The model itself was found to be sufficiently accurate with a Harrell’s C-Statistic of 0.73 for predicting a second primary melanoma and 0.65 for predicting a third or fourth. The c-statistic is a measure of the ability of the risk model to discriminate between those who will develop another melanoma and those who won’t. The value lies between 0.5 and 1, with 1 indicating perfect discrimination.

“The c-statistic values for our risk prediction model compare favourably to models that have been developed for other cancers. Seventy-three per cent of the time, a person who develops a second melanoma will have a high risk score from the model than someone who does not develop another melanoma,” Dr Cust said.

The study’s risk model creates an estimated percentage risk for each person of getting another melanoma over the next 10 years, but that does not mean individuals assessed would definitely get skin cancer later on in life, she told Lab Down Under.

“Obviously it’s very hard to create a model that predicts with 100 per cent accuracy that a person will or won’t develop something like colorectal cancer or breast cancer. So the higher the C-statistic, the better the model will be at making that estimate of your risk level.”

For comparison, previously developed primary cancer risk models produced average c-statistics of 0.63 for breast cancer, 0.70 for colorectal cancer, 0.70 for prostate cancer, 0.75 for melanoma and 0.78 for lung cancer.
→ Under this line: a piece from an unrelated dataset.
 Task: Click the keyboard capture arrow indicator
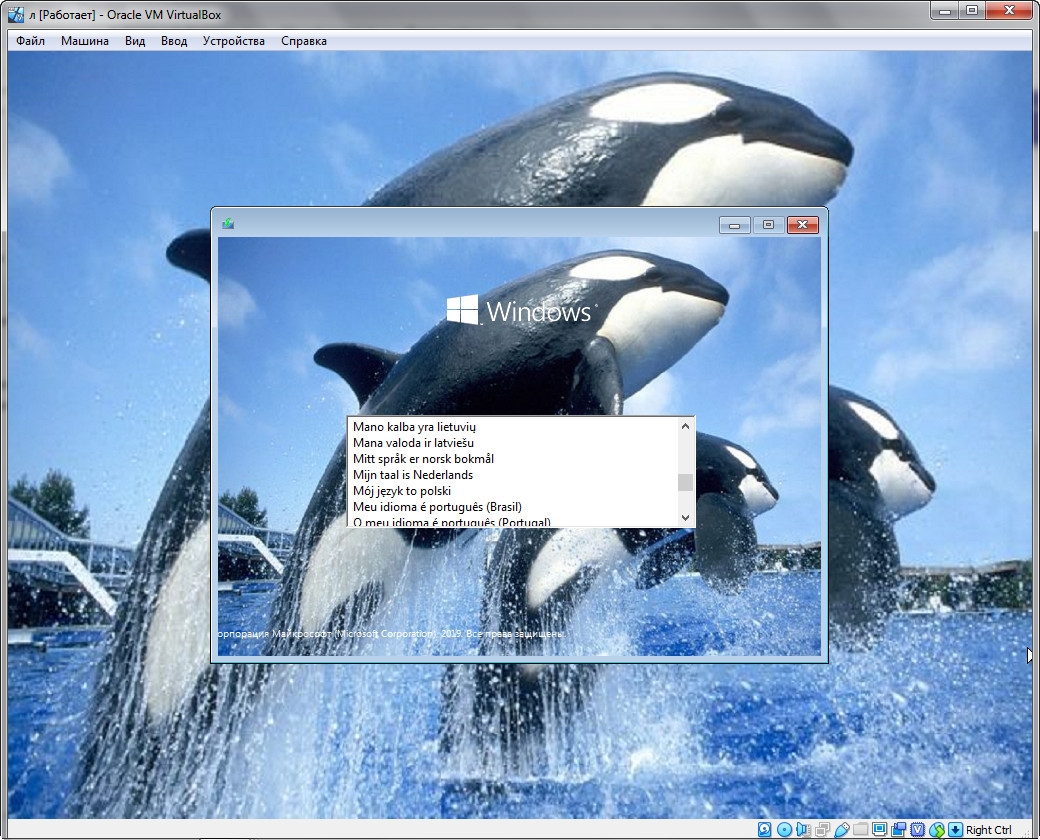click(x=955, y=829)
Honing the model through future follow-ups

Once the model is implemented in practice, Dr Cust described plans to follow up those patients to see how accurate the model actually was at predicting the risk of subsequent melanomas. In this way, the risk model can continue to be evaluated and improved upon.

“We’ve developed the model from a study of over 1,000 people and over 2,000 melanomas but what we’d like to do is further validate that model in the clinic. So we’d like to collect that data over time to see how well it predicts development of new melanomas and if we need to make any adjustments to the risk model, we can do that or perhaps we can add new risk factors as they become available,” she said.

The University of Sydney is already working with the Melanoma Institute Australia to put this further follow-up research into place and has gained ethics approval from the University Ethics Committee. This second phase is predicted to commence in the coming six months.

Current guidelines in Australia for melanoma follow-up are based more around detecting spread of melanoma rather than detecting new primary melanomas, with more frequent follow-ups for those with more advanced disease at diagnosis.

The model developed by the University of Sydney enables follow-up guidelines to be tailored. The research team hopes that their preliminary research will lead to larger studies and changes to the clinical management guidelines in the future. Those who have or suspect they have a melanoma should always speak to their physician for actual medical advice.


1 A risk prediction model for development of subsequent primary melanoma in a population-based cohort, British Journal of Dermatology, Sept 2019

Featured image: Human metastatic melanoma cells stained with an H & E stain and magnified to 320x. Picture by Dr Lance Liotta Laboratory released by the National Cancer Institute.